[Extracted records]
■ ■ ■
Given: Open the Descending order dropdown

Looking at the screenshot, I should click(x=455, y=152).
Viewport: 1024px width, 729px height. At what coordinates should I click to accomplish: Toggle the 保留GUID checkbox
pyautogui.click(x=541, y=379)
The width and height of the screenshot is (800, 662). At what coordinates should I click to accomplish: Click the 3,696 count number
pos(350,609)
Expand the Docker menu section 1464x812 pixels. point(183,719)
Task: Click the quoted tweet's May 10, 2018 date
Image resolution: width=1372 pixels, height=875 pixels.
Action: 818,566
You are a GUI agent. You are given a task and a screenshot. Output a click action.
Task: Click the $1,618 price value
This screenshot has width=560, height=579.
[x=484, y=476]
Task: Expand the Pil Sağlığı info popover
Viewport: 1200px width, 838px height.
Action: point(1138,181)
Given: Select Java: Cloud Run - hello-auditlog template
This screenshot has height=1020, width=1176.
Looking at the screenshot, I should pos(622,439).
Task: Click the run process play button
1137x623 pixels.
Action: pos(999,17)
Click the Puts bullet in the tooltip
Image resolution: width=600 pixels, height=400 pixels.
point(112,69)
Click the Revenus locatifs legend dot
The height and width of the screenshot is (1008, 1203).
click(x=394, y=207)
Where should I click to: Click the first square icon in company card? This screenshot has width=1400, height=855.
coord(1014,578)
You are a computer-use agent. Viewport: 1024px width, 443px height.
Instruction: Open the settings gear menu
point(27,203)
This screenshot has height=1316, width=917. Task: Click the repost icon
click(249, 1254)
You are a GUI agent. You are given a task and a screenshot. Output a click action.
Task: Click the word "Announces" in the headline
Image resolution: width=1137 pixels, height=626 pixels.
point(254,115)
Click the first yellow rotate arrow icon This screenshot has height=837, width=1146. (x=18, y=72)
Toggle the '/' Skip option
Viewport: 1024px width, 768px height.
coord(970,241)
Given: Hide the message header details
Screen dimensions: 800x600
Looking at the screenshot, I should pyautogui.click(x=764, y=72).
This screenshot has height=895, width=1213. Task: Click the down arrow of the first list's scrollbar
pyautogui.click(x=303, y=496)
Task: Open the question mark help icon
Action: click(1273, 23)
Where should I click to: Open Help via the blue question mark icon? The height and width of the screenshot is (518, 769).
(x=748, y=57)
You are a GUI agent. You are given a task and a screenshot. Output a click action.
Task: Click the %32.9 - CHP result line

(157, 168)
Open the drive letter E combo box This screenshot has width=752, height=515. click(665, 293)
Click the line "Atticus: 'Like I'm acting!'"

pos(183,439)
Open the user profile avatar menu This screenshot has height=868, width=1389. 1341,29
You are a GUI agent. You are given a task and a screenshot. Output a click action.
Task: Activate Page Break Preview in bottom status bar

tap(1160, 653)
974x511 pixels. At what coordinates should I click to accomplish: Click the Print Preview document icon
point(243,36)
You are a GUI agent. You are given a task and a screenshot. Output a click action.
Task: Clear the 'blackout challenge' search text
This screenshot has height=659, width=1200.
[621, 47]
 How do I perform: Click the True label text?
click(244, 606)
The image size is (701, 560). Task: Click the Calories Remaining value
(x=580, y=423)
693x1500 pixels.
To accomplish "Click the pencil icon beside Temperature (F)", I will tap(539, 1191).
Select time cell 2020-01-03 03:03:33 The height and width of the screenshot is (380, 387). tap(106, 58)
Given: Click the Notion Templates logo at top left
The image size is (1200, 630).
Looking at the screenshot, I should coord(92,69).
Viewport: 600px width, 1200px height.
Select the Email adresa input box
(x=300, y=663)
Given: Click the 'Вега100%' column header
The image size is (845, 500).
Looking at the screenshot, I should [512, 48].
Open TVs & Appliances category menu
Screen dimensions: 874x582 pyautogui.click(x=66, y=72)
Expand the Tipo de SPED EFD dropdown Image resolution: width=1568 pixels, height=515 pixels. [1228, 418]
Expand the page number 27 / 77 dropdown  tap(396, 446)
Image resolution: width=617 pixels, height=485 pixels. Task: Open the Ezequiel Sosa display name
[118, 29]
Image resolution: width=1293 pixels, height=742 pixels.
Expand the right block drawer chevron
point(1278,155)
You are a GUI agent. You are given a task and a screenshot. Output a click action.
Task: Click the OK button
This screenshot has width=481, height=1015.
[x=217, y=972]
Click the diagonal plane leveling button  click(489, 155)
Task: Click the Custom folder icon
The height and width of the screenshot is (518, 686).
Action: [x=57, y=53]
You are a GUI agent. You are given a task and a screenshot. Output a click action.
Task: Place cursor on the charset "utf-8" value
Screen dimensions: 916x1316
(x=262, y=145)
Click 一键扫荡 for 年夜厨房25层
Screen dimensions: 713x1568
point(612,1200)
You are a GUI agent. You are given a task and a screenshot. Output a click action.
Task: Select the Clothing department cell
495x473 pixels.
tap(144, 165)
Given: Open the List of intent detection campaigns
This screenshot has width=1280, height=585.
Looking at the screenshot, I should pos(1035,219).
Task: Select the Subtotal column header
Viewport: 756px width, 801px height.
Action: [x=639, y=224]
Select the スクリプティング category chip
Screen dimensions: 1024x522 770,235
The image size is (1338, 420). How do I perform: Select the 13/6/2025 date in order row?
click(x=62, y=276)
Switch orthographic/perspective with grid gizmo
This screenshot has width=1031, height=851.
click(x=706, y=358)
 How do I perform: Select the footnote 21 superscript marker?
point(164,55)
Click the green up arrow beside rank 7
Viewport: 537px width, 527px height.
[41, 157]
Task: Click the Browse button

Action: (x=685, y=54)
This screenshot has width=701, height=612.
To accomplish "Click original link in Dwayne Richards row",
■ ■ ■
Work request: Reproduce all of the entries word for word.

Exercise answer:
Given: Open the Descending order dropdown

Looking at the screenshot, I should click(x=455, y=152).
Viewport: 1024px width, 729px height. At what coordinates should I click to accomplish: Toggle the 保留GUID checkbox
pyautogui.click(x=541, y=379)
The width and height of the screenshot is (800, 662). At what coordinates should I click to accomplish: Click the 3,696 count number
pos(350,609)
Expand the Docker menu section 1464x812 pixels. point(183,719)
Task: Click the quoted tweet's May 10, 2018 date
Image resolution: width=1372 pixels, height=875 pixels.
Action: 818,566
You are a GUI agent. You are given a task and a screenshot. Output a click action.
Task: Click the $1,618 price value
This screenshot has width=560, height=579.
[x=484, y=476]
Task: Expand the Pil Sağlığı info popover
Viewport: 1200px width, 838px height.
Action: point(1138,181)
Given: Select Java: Cloud Run - hello-auditlog template
This screenshot has height=1020, width=1176.
Looking at the screenshot, I should pos(622,439).
Task: Click the run process play button
1137x623 pixels.
Action: pos(999,17)
Click the Puts bullet in the tooltip
Image resolution: width=600 pixels, height=400 pixels.
point(112,69)
Click the Revenus locatifs legend dot
The height and width of the screenshot is (1008, 1203).
click(x=394, y=207)
Where should I click to: Click the first square icon in company card? This screenshot has width=1400, height=855.
coord(1014,578)
You are a computer-use agent. Viewport: 1024px width, 443px height.
Instruction: Open the settings gear menu
point(27,203)
This screenshot has height=1316, width=917. Task: Click the repost icon
click(249, 1254)
You are a GUI agent. You are given a task and a screenshot. Output a click action.
Task: Click the word "Announces" in the headline
Image resolution: width=1137 pixels, height=626 pixels.
point(254,115)
Click the first yellow rotate arrow icon This screenshot has height=837, width=1146. (x=18, y=72)
Toggle the '/' Skip option
Viewport: 1024px width, 768px height.
coord(970,241)
Given: Hide the message header details
Screen dimensions: 800x600
Looking at the screenshot, I should pyautogui.click(x=764, y=72).
This screenshot has height=895, width=1213. Task: Click the down arrow of the first list's scrollbar
pyautogui.click(x=303, y=496)
Task: Open the question mark help icon
Action: click(1273, 23)
Where should I click to: Open Help via the blue question mark icon? The height and width of the screenshot is (518, 769).
(x=748, y=57)
You are a GUI agent. You are given a task and a screenshot. Output a click action.
Task: Click the %32.9 - CHP result line

(157, 168)
Open the drive letter E combo box This screenshot has width=752, height=515. click(665, 293)
Click the line "Atticus: 'Like I'm acting!'"

pos(183,439)
Open the user profile avatar menu This screenshot has height=868, width=1389. 1341,29
You are a GUI agent. You are given a task and a screenshot. Output a click action.
Task: Activate Page Break Preview in bottom status bar

tap(1160, 653)
974x511 pixels. At what coordinates should I click to accomplish: Click the Print Preview document icon
point(243,36)
You are a GUI agent. You are given a task and a screenshot. Output a click action.
Task: Clear the 'blackout challenge' search text
This screenshot has height=659, width=1200.
[621, 47]
 How do I perform: Click the True label text?
click(244, 606)
The image size is (701, 560). Task: Click the Calories Remaining value
(x=580, y=423)
693x1500 pixels.
To accomplish "Click the pencil icon beside Temperature (F)", I will tap(539, 1191).
Select time cell 2020-01-03 03:03:33 The height and width of the screenshot is (380, 387). tap(106, 58)
Given: Click the Notion Templates logo at top left
The image size is (1200, 630).
Looking at the screenshot, I should coord(92,69).
Viewport: 600px width, 1200px height.
Select the Email adresa input box
(x=300, y=663)
Given: Click the 'Вега100%' column header
The image size is (845, 500).
Looking at the screenshot, I should [512, 48].
Open TVs & Appliances category menu
Screen dimensions: 874x582 pyautogui.click(x=66, y=72)
Expand the Tipo de SPED EFD dropdown Image resolution: width=1568 pixels, height=515 pixels. [1228, 418]
Expand the page number 27 / 77 dropdown  tap(396, 446)
Image resolution: width=617 pixels, height=485 pixels. Task: Open the Ezequiel Sosa display name
[118, 29]
Image resolution: width=1293 pixels, height=742 pixels.
Expand the right block drawer chevron
point(1278,155)
You are a GUI agent. You are given a task and a screenshot. Output a click action.
Task: Click the OK button
This screenshot has width=481, height=1015.
[x=217, y=972]
Click the diagonal plane leveling button  click(489, 155)
Task: Click the Custom folder icon
The height and width of the screenshot is (518, 686).
Action: [x=57, y=53]
You are a GUI agent. You are given a task and a screenshot. Output a click action.
Task: Place cursor on the charset "utf-8" value
Screen dimensions: 916x1316
(x=262, y=145)
Click 一键扫荡 for 年夜厨房25层
Screen dimensions: 713x1568
point(612,1200)
You are a GUI agent. You are given a task and a screenshot. Output a click action.
Task: Select the Clothing department cell
495x473 pixels.
tap(144, 165)
Given: Open the List of intent detection campaigns
This screenshot has width=1280, height=585.
Looking at the screenshot, I should pos(1035,219).
Task: Select the Subtotal column header
Viewport: 756px width, 801px height.
Action: [x=639, y=224]
Select the スクリプティング category chip
Screen dimensions: 1024x522 770,235
The image size is (1338, 420). How do I perform: Select the 13/6/2025 date in order row?
click(x=62, y=276)
Switch orthographic/perspective with grid gizmo
This screenshot has width=1031, height=851.
click(x=706, y=358)
 How do I perform: Select the footnote 21 superscript marker?
point(164,55)
Click the green up arrow beside rank 7
Viewport: 537px width, 527px height.
[41, 157]
Task: Click the Browse button

Action: (x=685, y=54)
This screenshot has width=701, height=612.
To accomplish "Click original link in Dwayne Richards row",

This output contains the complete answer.